Remarkably, earlier this week a friend of the family found that bowler hat while cleaning out a cupboard. My mother had leant it to her years ago and they’d both forgotten. The friend didn’t know we’d choose that photo for the order of service and we didn’t know the hat still existed, but yesterday, outside the church, she handed it to me. I put it on. It fitted perfectly. I wore it all day. Amidst the profound and sombre shock of death, the presence of goodbye, it brought a touch of clockwork orange to the atmosphere, a dark humour that equally fitted all that has been. I loved it. I’m sure she, or someone, arranged it to be so.
There’s much more I’m going to say about the funeral in the coming days, but for now I’m just going to post a copy of the eulogy and the 1958 protest march to Aldermaston in which she appears at the end.
In a life as long as our mother’s there are bound to be multiple versions, as many as there are stages from daughter of Peggy and Harry to the Dowager Lady A, mistress of the hunt. She was born Susan Margaret Paten on 10th June 1930, the eldest of four, a childhood at Thornfields, the house in Castor just outside Peterborough which her father designed and built. She said being brought up on a building site made her an architect.
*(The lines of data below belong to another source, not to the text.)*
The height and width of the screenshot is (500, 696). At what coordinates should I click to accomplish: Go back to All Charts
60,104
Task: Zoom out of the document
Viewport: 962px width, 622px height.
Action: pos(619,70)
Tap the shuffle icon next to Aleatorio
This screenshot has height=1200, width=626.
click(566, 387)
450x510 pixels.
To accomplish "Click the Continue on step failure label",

She described something idyllic despite the war; a home brimming with claret from the family hotel and wine business, a magnificent garden which informed her sense of scale, a pony and trap, hunting in plaits, feeding the pig which would later be eaten nose to tail, everything but the squeak. Her favourite pony, Rob Roy, her favourite black Labrador, Battle. Picnics at Stonehenge spilling yoghurt on ancient monument, a stop off on the drive to Cornwall, family holidays by the sea. She was stoic in her telling of being sent to school at eight, her suitcase snapping open on her arrival, spilling her childish possessions all over the floor, but the experience made her educate her own children differently. She refused to send us to boarding school, it was a battle she won, unlike that with her own father who insisted she go to secretarial college when all she wanted was to get her out her Rotring pen & set-square and start designing.
Perhaps the only time in her life she did as she was told, she acquiesced to his wishes and learnt to type, a skill preceded by a year sailing on The Black Dragon with her uncle and followed by another on a fruit farm; perhaps it was the experience of picking raspberries and redcurrants that made it an essential of our childhood. But this was long in the future. At 21 years of age she hightailed it to London, to a flat in Eccleston Square shared with those who were to become her lifelong friends. One of only four women at the Middlesex Polytechnic on Regent Street, she qualified as an architect and met her first husband, fell in love with Johnnie and became Susan Walker; not much culinary skill but living in young bliss. Her mother-in-law, worried for their diet, sent roast dinners down from Haywards Heath by train, a plate of chicken and vegetables covered with a cloth and collected from the carriage at Victoria station. Her first job as an architect was in the office of Ernő Goldfinger. It ignited a lifelong love of Brutalism, a unity of form and function which described her working life. Susan Walker was an activist and political firebrand; she joined the Labour party and CND. She walked from Trafalgar Square to Aldermaston in 1958 to protest the nuclear arms race. A film was made of it, she went to the cinema to watch the newsreels and there she was, filling the screen, young and idealistic. Full of belief.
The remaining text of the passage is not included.